CHALLENGES:
A - Rewrite the Wirepas Mesh article from "What makes this" up to and including "wireless battery-operated network.", replacing "power saving" with "energy conservation".
B - In the entries, reproduce only the lines from the line with "Made-in-Germany (822, 158)" up to and including the line with "Branchen (1031, 158)", keeping each request. Raise every coordinate value in the answers by 64.

QUOTED TEXT:
────────
One rule-of-thumb in software development is that ‘even the least probable occurrence is guaranteed to occur in large scale’. For example, if code contains a glitch that happens once per million second in one device, in a device network of a million, it occurs, on average, every second. To avoid and mitigate this is one of the challenging aspects of software development.
Working with Wirepas Mesh
Development of the Wirepas Mesh usually starts with small scale, i.e. number of devices. When that is done and we are happy with the results, the device amount is increased rapidly to spot the difficult-to-catch problems. Mechanism itself works fine but understandably contains inherit problem of analysing what is going on. It does not really help to check issues in larger setups if there are no ways to analyse what is going on in the network.
Example case – fast mass inventory
An example of a such that I could go through is the use case of mass inventory. The use case is a pallet containing hundreds, even thousands of individual packages each of which is tracked. Now, when a pallet is entering to a dedicated area, such as a warehouse or a truck loading area, there is a need to get the inventory of each package on the pallet. Each device is equipped with a Wirepas Mesh enabled tag. The inventory is then performed by ensuring that tags find the Wirepas Mesh network routing devices as fast as possible. The routing devices transfer the tracking information to backend via normal operation of Wirepas Mesh.
What makes this use case challenging is the fact that tags are battery-operated. This makes power saving one of the key requirements, as well as the ability to create full inventory as fast as possible. These are basically conflicting requirements for a wireless battery-operated network.
Traditionally, to understand what happens in this kind of set up, is to inject trace harness to devices in the setup. This trace harness would be needed to inject to both tags and Mesh routing devices to see ‘both sides of the coin’. However, sheer amount of these tags makes impossible to create practical means to extract debug harness from each of them.
How to ensure that the needs of the use case are met?
1) One major design feature of the Wirepas Mesh is that devices are intelligent on their operation and can gracefully operate together in mass volumes. To verify this operation, we needed one additional testing aspect, which requires tracking all activity in radio interface. In addition to this it is mandatory that a device is totally non-intrusive and does not affect the existing network, i.e. the tool is listening only. This tool, denoted here as the network scanner, basically listens all packets in the radio interface, for example data transmissions, acknowledgements, control plane signals, network discovery signals, basically everything. Besides that, also metadata such as exact transmission time of the data packet, signal strength etc. are tracked. Also, failures such as packet collisions are tracked. Same radio devices as other devices can be used for implementing network scanner.
Definite pro of the network scanner is that it shows how the devices are working collaboratively in the radio interface. It has been proven many times that to optimize operation in dense scale requires totally different approach than, for example, optimizing traditional point-to-point operation. Optimizing performance by using just two devices would be a total disaster in large scale. By using the network scanner, also the difficult-to-spot occurrences are found. For example:
a) Starvation of single device (one device cannot get transmission through).
b) Ensure that tags do not use excess transmission power.
c) Reveal tendency for ‘mass hysteria’ occurring when a large number of devices decide to perform radio operations synchronously.
────────
STORED DATA:

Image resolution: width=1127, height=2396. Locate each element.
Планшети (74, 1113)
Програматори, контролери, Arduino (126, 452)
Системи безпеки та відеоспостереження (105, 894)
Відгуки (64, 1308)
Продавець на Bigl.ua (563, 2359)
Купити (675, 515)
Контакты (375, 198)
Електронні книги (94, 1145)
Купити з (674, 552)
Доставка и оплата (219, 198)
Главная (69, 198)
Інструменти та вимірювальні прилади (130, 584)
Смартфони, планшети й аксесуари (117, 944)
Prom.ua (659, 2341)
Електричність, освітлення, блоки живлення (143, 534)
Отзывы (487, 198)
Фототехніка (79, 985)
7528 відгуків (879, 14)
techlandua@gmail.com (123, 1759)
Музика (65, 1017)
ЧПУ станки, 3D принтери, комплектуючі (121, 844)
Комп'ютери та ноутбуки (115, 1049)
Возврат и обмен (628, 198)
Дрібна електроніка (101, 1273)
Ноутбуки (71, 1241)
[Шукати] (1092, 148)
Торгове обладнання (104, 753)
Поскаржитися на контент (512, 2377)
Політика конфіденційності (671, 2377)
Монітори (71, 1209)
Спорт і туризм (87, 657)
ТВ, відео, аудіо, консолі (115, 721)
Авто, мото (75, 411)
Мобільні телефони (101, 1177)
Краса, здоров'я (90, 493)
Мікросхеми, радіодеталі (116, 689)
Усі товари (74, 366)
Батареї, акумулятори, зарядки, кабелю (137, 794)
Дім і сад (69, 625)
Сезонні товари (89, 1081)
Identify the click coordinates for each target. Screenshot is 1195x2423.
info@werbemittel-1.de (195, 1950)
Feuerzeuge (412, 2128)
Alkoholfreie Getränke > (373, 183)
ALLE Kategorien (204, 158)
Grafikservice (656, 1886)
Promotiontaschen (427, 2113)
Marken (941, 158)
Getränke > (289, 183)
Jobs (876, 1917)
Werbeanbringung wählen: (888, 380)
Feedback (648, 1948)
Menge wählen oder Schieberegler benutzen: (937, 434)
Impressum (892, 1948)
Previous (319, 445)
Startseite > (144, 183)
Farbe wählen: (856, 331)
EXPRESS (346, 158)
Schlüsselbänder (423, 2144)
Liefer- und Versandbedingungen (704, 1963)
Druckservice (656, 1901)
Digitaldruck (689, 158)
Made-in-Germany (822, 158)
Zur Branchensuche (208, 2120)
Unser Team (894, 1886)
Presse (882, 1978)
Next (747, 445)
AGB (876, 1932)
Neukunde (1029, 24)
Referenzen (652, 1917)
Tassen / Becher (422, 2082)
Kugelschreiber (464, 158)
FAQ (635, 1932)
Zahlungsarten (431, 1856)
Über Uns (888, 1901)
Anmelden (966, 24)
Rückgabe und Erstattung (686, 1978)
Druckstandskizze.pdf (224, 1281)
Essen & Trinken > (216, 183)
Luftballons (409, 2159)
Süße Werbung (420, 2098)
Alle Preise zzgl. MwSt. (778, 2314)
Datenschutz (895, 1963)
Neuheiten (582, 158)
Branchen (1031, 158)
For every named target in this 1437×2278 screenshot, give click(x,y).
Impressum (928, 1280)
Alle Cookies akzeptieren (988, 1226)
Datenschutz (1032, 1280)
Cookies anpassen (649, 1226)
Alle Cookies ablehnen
────────
RESPONSES TO THE EXERCISE:
A -
What makes this use case challenging is the fact that tags are battery-operated. This makes energy conservation one of the key requirements, as well as the ability to create full inventory as fast as possible. These are basically conflicting requirements for a wireless battery-operated network.

B -
Made-in-Germany (886, 222)
Zur Branchensuche (272, 2184)
Unser Team (958, 1950)
Presse (946, 2042)
Next (811, 509)
AGB (940, 1996)
Neukunde (1093, 88)
Referenzen (716, 1981)
Tassen / Becher (486, 2146)
Kugelschreiber (528, 222)
FAQ (699, 1996)
Zahlungsarten (495, 1920)
Über Uns (952, 1965)
Anmelden (1030, 88)
Rückgabe und Erstattung (750, 2042)
Druckstandskizze.pdf (288, 1345)
Essen & Trinken > (280, 247)
Luftballons (473, 2223)
Süße Werbung (484, 2162)
Alle Preise zzgl. MwSt. (842, 2378)
Datenschutz (959, 2027)
Neuheiten (646, 222)
Branchen (1095, 222)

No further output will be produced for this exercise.